DR. AVI T. DESHMUKH, Appellee
On Appeal from the 415th District Court Parker County, Texas Trial Court No. CV20-0637
Before Wallach, J.; Sudderth, C.J.; and Walker, J. Per Curiam Memorandum Opinion MEMORANDUM OPINION
Appellant Floyd Rogers III sued Texas Oncology, Corp.; Dr. David D’Spain;
Dr. Than Nguyen; the Center For Cancer and Blood Disorder (the Center); UT
Southwestern Medical Center; Medical City Weatherford, and Dr. Avi T. Deshmukh
on claims related to the death of Rogers’s father. In a series of orders, the trial court
disposed of the claims against most of the defendants. Appellant filed a notice of
appeal from the trial court’s March 3, 2022 order dismissing the claims against Dr.
Deshmukh. That order does not, however, address claims against any other defendant
and does not include language indicating that it is a final judgment. See In re Elizondo,
544 S.W.3d 824, 826 (Tex. 2018) (orig. proceeding).
We have jurisdiction to consider appeals only from final judgments and from
certain interlocutory orders made immediately appealable by statute. See Lehmann v.
Har-Con Corp., 39 S.W.3d 191, 195 (Tex. 2001); see also Tex. Civ. Prac. & Rem. Code
Ann. § 51.014(a). A final judgment is one that disposes of every pending claim and
party. See Lehmann, 39 S.W.3d at 205. Unless a statutory exception applies, an order
that does not dispose of all pending parties and claims remains interlocutory and
unappealable until a final judgment is signed. See id.
With his notice of appeal, Appellant provided copies of the trial court’s other
orders in the case. However, no order disposes of his claims against Texas Oncology.
The order granting summary judgment for the Center does include the word “final”—
both as a phrase in the title (“Take Nothing Final Judgment”) and when stating that
2 all other relief requested by the Center was denied (“[a]ll other relief sought in
Defendant’s Motion for Summary Judgment not expressly granted in this Order and
Final Judgment is DENIED”). However, the order addresses only the claims against
the Center, does not address the claims against Texas Oncology, and does not recite
that it disposes of all remaining parties and claims. See Shetewy v. Mediation Inst. of N.

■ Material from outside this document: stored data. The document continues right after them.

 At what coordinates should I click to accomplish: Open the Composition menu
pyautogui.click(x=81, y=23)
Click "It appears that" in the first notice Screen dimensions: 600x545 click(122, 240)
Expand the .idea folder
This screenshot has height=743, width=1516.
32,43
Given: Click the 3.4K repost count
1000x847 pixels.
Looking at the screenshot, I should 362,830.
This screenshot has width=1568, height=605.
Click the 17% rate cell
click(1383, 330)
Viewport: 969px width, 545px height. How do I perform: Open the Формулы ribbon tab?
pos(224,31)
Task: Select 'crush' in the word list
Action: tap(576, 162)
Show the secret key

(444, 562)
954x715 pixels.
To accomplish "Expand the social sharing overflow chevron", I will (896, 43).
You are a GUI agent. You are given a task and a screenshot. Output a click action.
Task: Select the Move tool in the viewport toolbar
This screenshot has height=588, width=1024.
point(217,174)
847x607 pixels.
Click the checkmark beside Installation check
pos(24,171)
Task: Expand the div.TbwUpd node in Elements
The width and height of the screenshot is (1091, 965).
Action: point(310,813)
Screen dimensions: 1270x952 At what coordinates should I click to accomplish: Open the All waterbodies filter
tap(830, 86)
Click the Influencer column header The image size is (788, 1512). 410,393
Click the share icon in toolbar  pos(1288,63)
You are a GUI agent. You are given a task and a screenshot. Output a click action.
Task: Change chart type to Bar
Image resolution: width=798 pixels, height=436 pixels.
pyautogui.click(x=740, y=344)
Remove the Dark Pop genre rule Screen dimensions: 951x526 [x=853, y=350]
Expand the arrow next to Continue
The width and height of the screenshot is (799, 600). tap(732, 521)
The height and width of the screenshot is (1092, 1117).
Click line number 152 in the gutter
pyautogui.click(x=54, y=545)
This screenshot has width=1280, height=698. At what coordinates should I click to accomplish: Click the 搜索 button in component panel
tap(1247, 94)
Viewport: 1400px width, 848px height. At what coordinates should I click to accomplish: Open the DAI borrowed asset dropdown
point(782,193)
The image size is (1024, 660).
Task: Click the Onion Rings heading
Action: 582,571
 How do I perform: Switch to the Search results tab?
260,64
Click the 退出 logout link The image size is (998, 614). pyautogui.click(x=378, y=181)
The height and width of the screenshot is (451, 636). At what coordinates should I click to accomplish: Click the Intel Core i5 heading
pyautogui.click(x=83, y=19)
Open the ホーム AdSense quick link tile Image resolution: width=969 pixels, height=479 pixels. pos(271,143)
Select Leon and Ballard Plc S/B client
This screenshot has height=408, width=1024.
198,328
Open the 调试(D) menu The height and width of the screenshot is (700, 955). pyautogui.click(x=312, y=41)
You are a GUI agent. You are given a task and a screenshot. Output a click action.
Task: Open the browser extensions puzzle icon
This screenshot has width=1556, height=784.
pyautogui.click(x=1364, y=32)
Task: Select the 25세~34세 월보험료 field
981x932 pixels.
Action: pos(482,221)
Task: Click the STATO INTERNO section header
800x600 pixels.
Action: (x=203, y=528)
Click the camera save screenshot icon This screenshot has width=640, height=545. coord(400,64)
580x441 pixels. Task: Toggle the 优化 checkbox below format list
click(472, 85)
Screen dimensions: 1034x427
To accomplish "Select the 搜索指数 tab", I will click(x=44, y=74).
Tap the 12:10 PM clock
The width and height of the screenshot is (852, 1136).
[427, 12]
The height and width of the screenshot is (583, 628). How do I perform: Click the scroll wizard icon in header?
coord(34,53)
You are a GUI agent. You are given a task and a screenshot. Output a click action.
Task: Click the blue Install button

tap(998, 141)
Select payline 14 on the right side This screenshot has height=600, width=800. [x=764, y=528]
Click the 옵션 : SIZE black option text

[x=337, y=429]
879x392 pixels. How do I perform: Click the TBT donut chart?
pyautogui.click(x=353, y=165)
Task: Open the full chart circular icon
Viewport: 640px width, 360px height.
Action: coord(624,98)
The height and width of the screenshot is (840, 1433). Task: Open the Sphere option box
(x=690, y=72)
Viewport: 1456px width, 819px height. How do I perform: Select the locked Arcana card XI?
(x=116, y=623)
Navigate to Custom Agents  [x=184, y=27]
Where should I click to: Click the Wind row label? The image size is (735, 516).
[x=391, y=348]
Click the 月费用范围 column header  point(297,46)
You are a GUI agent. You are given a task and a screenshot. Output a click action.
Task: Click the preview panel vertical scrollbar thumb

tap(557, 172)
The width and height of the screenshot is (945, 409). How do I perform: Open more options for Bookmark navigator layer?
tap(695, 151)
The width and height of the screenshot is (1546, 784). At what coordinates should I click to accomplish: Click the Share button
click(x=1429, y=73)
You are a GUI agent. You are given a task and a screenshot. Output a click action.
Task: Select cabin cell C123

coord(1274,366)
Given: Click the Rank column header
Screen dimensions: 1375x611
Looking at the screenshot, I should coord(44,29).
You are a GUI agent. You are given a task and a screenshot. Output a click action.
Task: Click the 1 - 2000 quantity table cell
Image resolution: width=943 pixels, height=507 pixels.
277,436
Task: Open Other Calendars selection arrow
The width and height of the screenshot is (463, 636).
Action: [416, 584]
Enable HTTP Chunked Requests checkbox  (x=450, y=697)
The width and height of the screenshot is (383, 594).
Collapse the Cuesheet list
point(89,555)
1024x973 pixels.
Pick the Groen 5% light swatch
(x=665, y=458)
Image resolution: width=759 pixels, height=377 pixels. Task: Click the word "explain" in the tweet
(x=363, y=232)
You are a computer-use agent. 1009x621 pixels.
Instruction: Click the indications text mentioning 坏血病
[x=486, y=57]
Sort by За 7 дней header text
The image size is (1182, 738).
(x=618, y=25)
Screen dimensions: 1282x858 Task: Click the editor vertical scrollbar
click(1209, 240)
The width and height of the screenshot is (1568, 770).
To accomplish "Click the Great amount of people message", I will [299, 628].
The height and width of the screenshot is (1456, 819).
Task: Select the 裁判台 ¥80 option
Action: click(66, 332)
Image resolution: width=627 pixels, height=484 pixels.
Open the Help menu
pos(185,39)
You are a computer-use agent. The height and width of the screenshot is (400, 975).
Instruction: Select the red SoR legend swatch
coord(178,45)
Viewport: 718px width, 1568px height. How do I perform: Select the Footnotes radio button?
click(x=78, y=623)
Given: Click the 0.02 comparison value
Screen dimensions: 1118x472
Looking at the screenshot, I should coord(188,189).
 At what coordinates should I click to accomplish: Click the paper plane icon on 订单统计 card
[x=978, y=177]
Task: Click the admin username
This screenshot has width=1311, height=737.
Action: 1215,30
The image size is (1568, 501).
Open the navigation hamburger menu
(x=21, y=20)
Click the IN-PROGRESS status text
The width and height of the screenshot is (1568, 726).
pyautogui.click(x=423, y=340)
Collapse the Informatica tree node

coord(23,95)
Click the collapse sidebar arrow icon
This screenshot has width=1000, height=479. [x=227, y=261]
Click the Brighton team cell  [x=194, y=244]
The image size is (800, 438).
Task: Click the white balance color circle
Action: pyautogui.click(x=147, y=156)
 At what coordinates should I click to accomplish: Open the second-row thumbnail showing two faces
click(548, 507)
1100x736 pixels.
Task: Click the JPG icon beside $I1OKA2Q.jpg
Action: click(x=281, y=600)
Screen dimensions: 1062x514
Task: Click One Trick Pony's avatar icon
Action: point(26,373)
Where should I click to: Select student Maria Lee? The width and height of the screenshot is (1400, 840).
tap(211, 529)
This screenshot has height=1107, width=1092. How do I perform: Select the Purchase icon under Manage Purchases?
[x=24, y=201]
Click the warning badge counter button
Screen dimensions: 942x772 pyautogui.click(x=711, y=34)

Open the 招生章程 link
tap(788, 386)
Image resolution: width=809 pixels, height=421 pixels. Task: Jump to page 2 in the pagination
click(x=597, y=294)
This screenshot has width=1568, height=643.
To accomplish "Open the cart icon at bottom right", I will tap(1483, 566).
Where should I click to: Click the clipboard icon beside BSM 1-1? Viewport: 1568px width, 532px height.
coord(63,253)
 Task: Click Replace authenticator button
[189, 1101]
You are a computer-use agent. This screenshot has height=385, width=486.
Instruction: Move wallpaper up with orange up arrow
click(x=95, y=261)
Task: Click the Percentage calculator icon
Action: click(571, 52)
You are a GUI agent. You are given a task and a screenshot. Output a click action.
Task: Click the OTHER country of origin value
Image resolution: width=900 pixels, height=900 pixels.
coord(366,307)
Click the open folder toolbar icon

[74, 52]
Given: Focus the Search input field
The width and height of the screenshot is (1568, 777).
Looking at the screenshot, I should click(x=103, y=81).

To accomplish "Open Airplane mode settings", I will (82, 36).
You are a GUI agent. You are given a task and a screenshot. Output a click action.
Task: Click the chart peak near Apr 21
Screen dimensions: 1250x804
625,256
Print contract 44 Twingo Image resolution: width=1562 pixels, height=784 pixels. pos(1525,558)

Tex., LLC, 624 S.W.3d 285, 288 (Tex. App.—Fort Worth 2021, no pet.) (noting that
an order’s title does not determine whether the order is a final judgment); Wright v.
Payne, No. 02-19-00147-CV, 2019 WL 6003243, at *2 (Tex. App.—Fort Worth Nov.
14, 2019, no pet.) (mem. op.) (stating that using the words “final” or “appealable” in
an order does not make it final without a clear indication that the trial court intended
the order to dispose of the entire case).
We notified Appellant that the order from which he was appealing did not
appear to be a final judgment or an appealable interlocutory order. We informed him
that unless he or any party desiring to continue the appeal filed with this court a
response showing grounds for continuing the appeal, the appeal could be dismissed
for want of jurisdiction. See Tex. R. App. P. 42.3(a), 44.3. Appellant filed a response
asserting that the March 3, 2022 dismissal order was a final judgment as to all
defendants. That order does not expressly dispose of the claims against Texas
Oncology or include clear finality language. See Lehmann, 39 S.W.3d at 205. Likewise,
none of the other orders dispose of Texas Oncology or include language indicating
finality. See id.
3 Because the order from which Appellant attempts to appeal is neither a final
judgment nor an appealable interlocutory order, we dismiss his appeal for want of
jurisdiction. See Tex. R. App. P. 42.3(a), 43.2(f).